Rodney Holding A Rupes Ibrid

We need to have a serious talk about aftercare. Hold on to a post-it-note, or even cigarette wrapper.  Now realize you may likely have even less paint that I can safely polish than the thickness of a post-it note or cigarette wrapper.

This article is not meant to terrify you and to not necessarily at all to discourage you from polishing or paying someone to polish your car.  I just want you to not take the investment of time and resources of paint correction and most importantly the after care process seriously.  The post detailing part of cosmetic car care (aftercare), washing your car carefully, and somewhat frequently is the point of emphasis here.  Speaking on behalf of many professional detailers, we feel devastated spending several hours to days with your car to find the same defects likely caused by the same bad habits of the owner.

If this is your first black car, you may be in for a shock.  The turnaround from a day or two worth of polishing may amaze you.  What also may surprise you is how easily your black car can return to that same poor condition.  The good and the bad of what was not as visible on a white car will be obvious on a black car.

How long will my detailed car look like this?  Forget the TV advertisement you just watched.  There is nothing we can put on your car that will prevent the consequences of total neglect.  Get that magic sealant, those magic coatings, and even super paint protection film thoughts out of your head.  So how long will your car look like this?  That is up to you.  I recommend you asking yourself how did your car get this way with the swirls and scratches.  If you can not give a good answer or a good solution, perhaps getting an enhancement (improve but not remove) level of service may be what’s right for you.  But if you are open to change, there are better methods of washing a car.

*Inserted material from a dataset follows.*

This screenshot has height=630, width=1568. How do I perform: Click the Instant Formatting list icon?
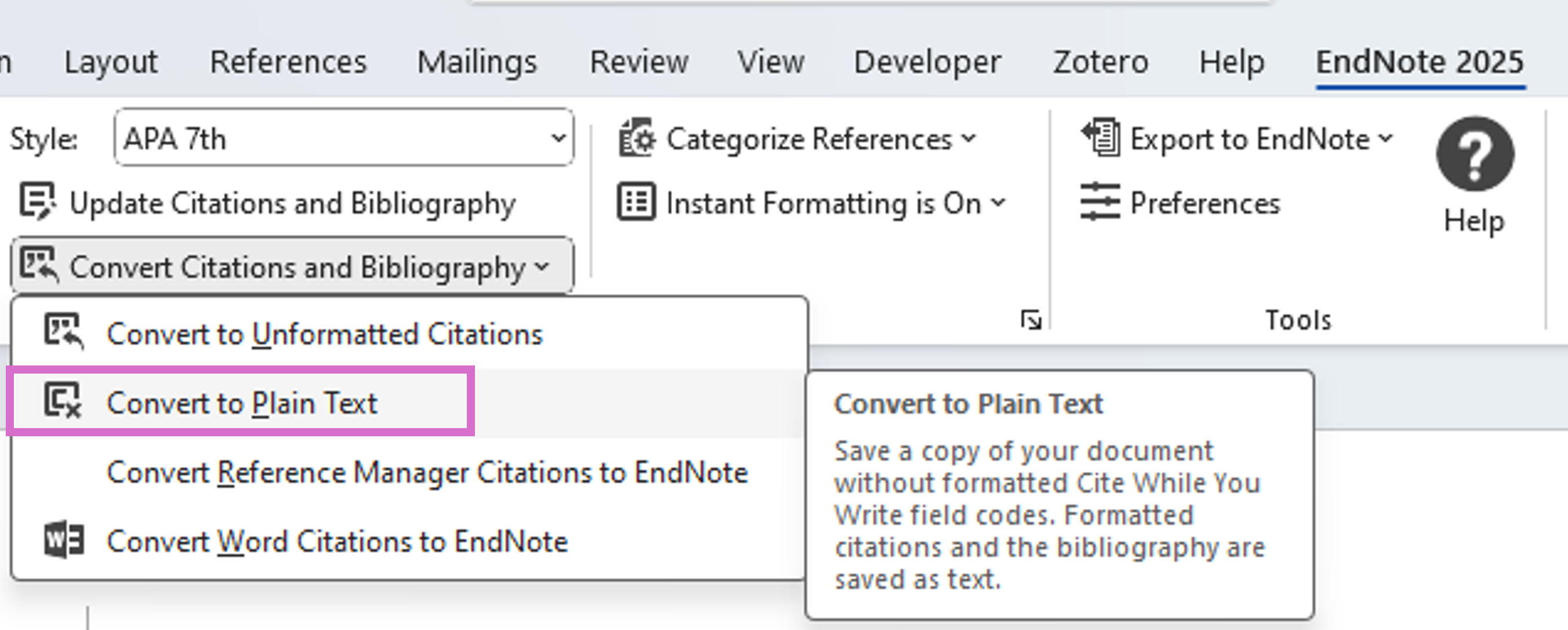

Let’s say you use the traditional wash method.  I have spoken with many people who brag that they do not use dawn, have the best wash mitt, the best soap, but do not have one of these (grit guard inserts) in their wash bucket.  What I mean by traditional, washing a panel or two of your car, then dumping the mitt back into your bucket, and then taking that same mitt back onto your paint. If that is your process you should have a grit guard insert in your bucket.  Even better you should have two; a rinse bucket with a grit guard and a wash bucket with a grit guard.


Sometimes whether using regular soap or a rinseless wash solution, I do not use a grit guard.  But in those situations, I am not reintroducing a wash mitt or towel to a dirty bucket.  I am using several towels or mitts.

Do you wash your towels after every use? Do you use high quality microfiber towels?  This is an important part of maintenance.  You may do all of the right things washing a car, but between car washing days grab a dry microfiber towel and vigorously rub any and every foreign substance off of your paint.  Wash day is not the only time you have to be gentle with your car.  I also do not consider spraying quick detailer with a couple of microfiber towels a safe wash alternative.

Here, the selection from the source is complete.